图2示，模型对照组的病理切片中，蓝色的为染色后的细胞核，红色为细胞浆，细胞结构清晰，形态不规则，呈现多边形，核较正常细胞大且形态各异，可见较多的核分裂，核浆比例失调，毛细血管丰富，部分区域存在坏死组织，说明肝癌细胞生长迅速。“李氏薄贴”高剂量组图中可见，细胞浆肿胀呈空泡状，细胞核固缩、坏死，毛细血管数量明显减少，血管腔变细，说明肿瘤细胞有一定程度的凋亡。“李氏薄贴”低剂量组图中可见少量细胞浆呈空泡状，少量细胞核固缩、坏死，说明肿瘤细胞凋亡程度较轻。阳性对照组与高剂量组相类似，细胞浆肿胀明显，可见到大量细胞核固缩、坏死，说明细胞凋亡程度高。

3.3 TUNEL检测结果

图2B组图片示，光镜下发现模型对照组几乎没有阳性细胞(细胞核显棕黄色的凋亡细胞)，细胞排列紧密呈蓝色，低剂量组偶可见阳性细胞，而阳性对照组以及高剂量组出现大量棕黄色阳性细胞。表2示，通过凋亡指数的统计，与阳性对照组比较，低剂量组凋亡指数处于低水平，差异有统计学意义(P<0.05)，而高剂量组与阳性对照组比较差异无统计学意义(P>0.05)，与模型对照组比较，低剂量组差异无统计学意义(P>0.05)，但高剂量组凋亡指数明显升高，差异有统计学意义(P<0.05)，说明高剂量组和化疗药物氟尿嘧啶一样具有较强的促进细胞凋亡作用，而低剂量组促细胞凋亡作用较弱。
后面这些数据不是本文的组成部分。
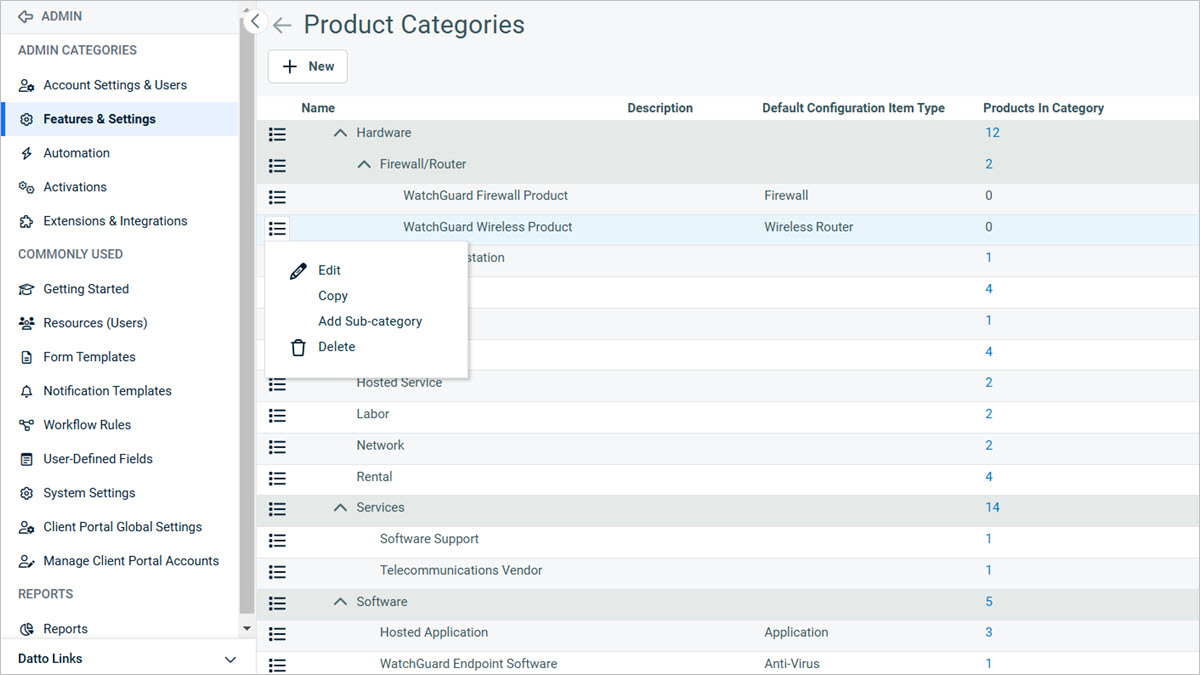Viewport: 1200px width, 675px height.
Task: Choose Edit from the context menu
Action: tap(329, 270)
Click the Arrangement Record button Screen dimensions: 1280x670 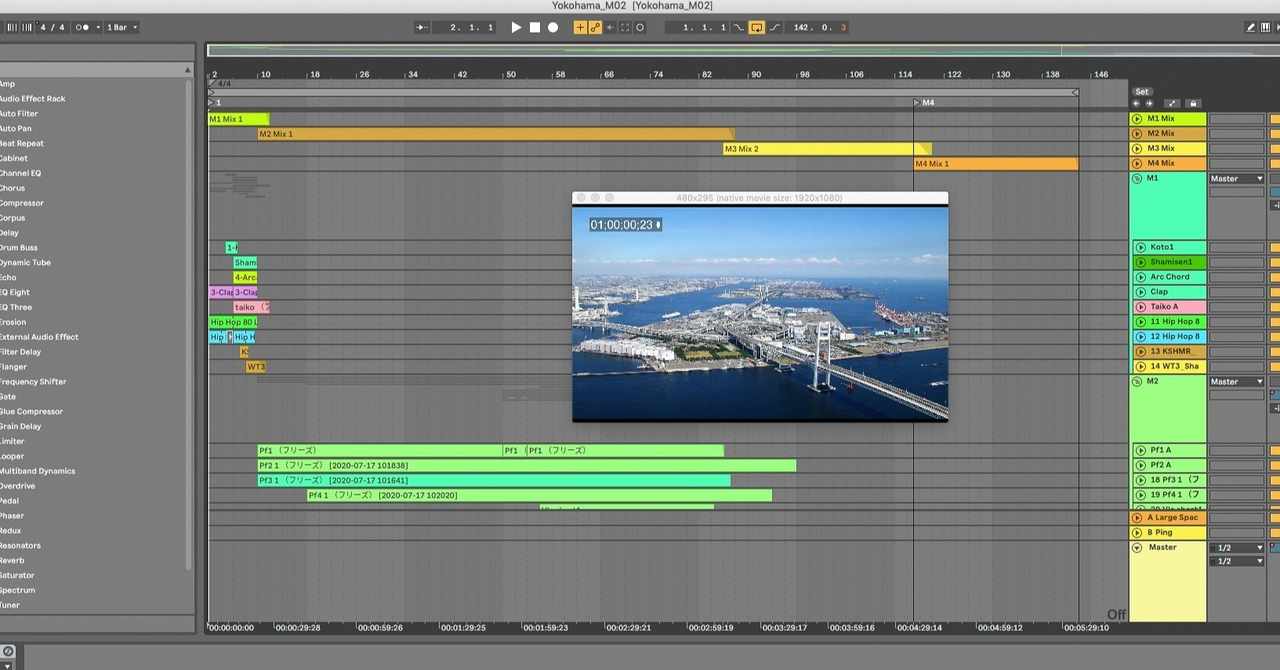(552, 27)
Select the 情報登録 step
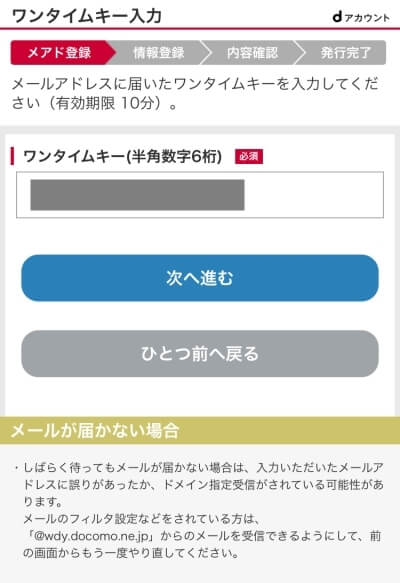400x583 pixels. [x=159, y=52]
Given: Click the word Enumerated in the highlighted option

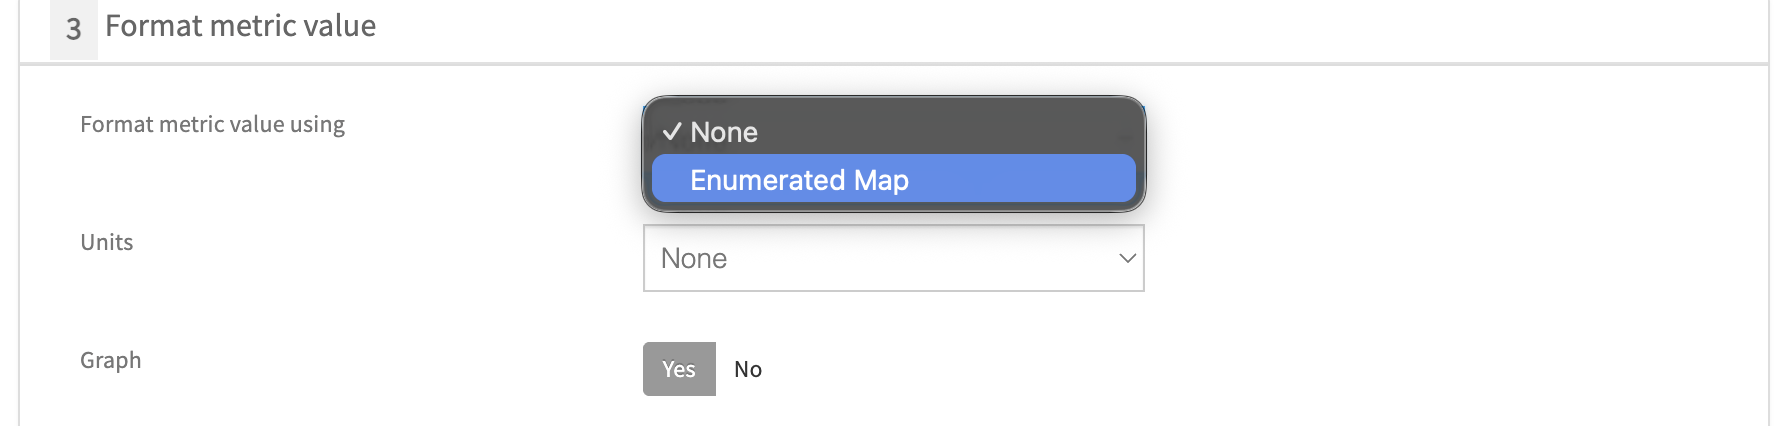Looking at the screenshot, I should (767, 180).
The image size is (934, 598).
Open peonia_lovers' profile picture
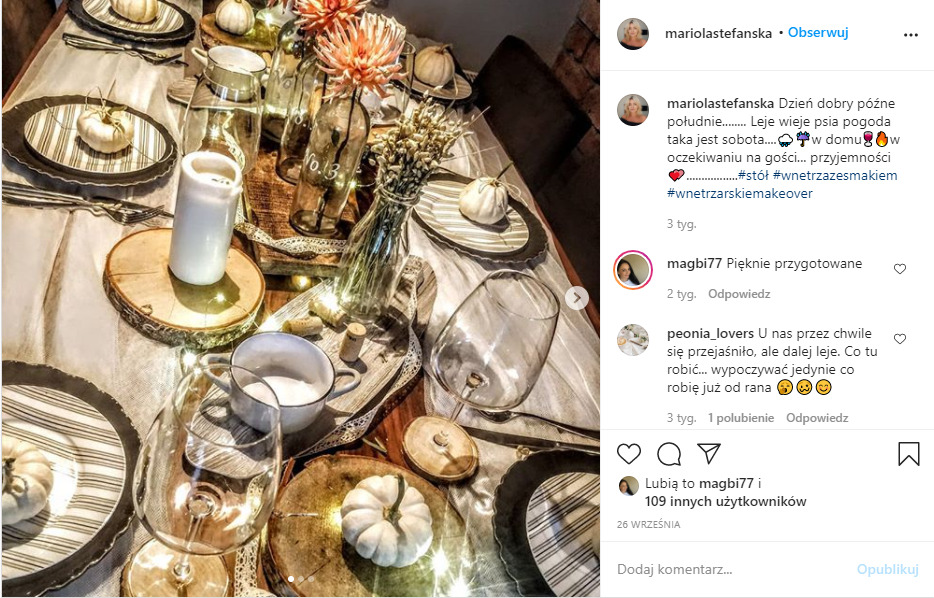click(633, 340)
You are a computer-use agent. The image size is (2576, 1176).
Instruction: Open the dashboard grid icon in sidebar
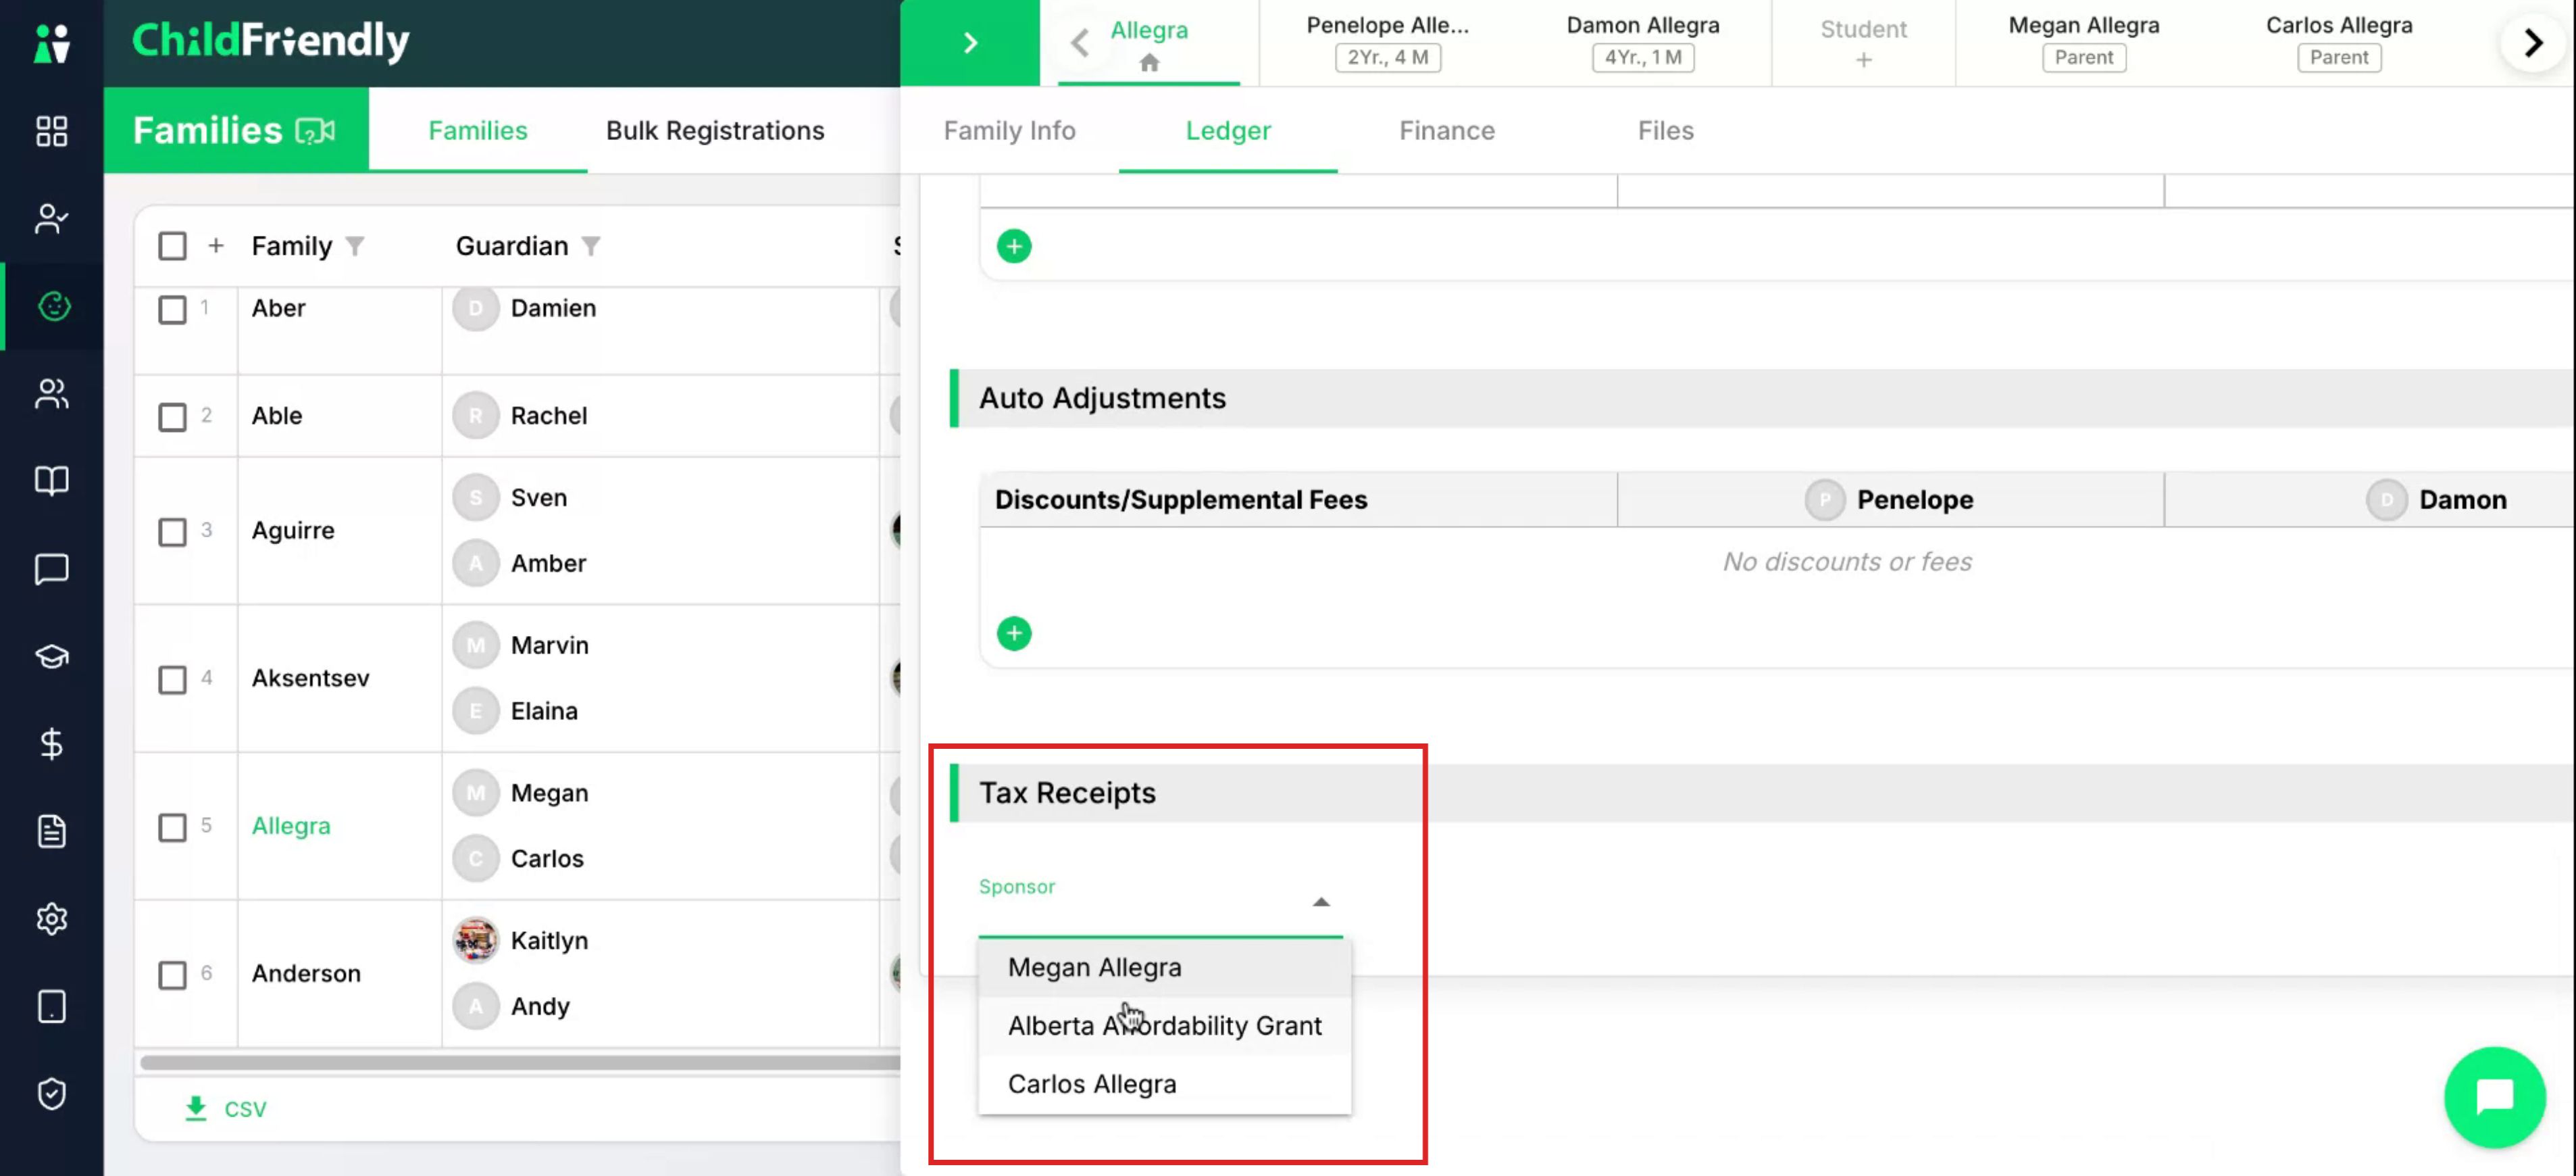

3.4 肿瘤组织中Bcl-2、Bax及Caspase-3的表达差异

表2图4示，与模型对照组比较，“李氏薄贴”高剂量组Bcl-2表达水平明显降低(P<0.05)，无论是“李氏薄贴”高剂量组还是低剂量组Bax、Caspase-3凋亡相关蛋白的表达都是显著增加，其平均光密度值(IOD/Area)显著升高，差异有统计学意义 (P<0.05)。与阳性对照组比较，“李氏薄贴”低剂量组Bax、Caspase-3表达水平明显下降，Bcl-2表达水平增加(P<0.05)，而“李氏薄贴”高剂量组与阳性对照组之间比较差异无统计学意义(P>0.05)，说明高剂量组引起细胞凋亡程度与阳性对照组相当，而低剂量组由于剂量的关系，凋亡相关蛋白表达程度与阳性对照组比较还有一定差异。这一结果提示“李氏薄贴”可以通过降低抑凋亡蛋白Bcl-2表达，提高促凋亡蛋白Bax、Caspase-3表达以达到促进肝癌细胞线粒体途径凋亡，且具有一定的量效关系。

表2 各组小鼠凋亡指数及凋亡相关蛋白表达差异比较

4 讨论

“李氏薄贴”由莪术、参三七、山慈菇、大黄、大戟等数十味主要药物组成，其中山慈菇、莪术、参三七3味为主要药物。山慈菇的功效为清热解毒，消痈散结，在临床上主要用于治疗痈肿、瘰疬、疔毒、淋巴结核等[4]。经现代药理研究发现，山慈菇的提取物对结肠癌(HCT-8)、肝癌(Be17402)、胃癌(BGC-823)、肺癌(A549)、乳腺癌(MCF-7)和卵巢癌(A2780)细胞表现出非选择性中等强度的细胞毒活性，能有效抑制血管内皮祖细胞管腔形成和细胞迁移，它是一种新的抗血管生成抑素，应用于血管增生性视网膜病变和肿瘤的治疗[5]。莪术油是常用的抗肿瘤中药材莪术的提取物，它可以促进人子宫内膜癌细胞凋亡，作用机制为上调凋亡相关bax基因，以及下调bcl-2基因，促凋亡作用与浓度以及时间成正比[6-7]。三七总皂苷是一种多靶点抗肿瘤中药，其特点是高效低毒，也就是说它对正常组织细胞毒性低，对肿瘤细胞毒性高，有直接杀伤和抑制肿瘤细胞生长的作用，能诱导肿瘤细胞凋亡，同时可以增强机体免疫功能等多重机制抗肿瘤[8]。由此可见，“李氏薄贴”的主要成分均具有一定的抗肿瘤作用。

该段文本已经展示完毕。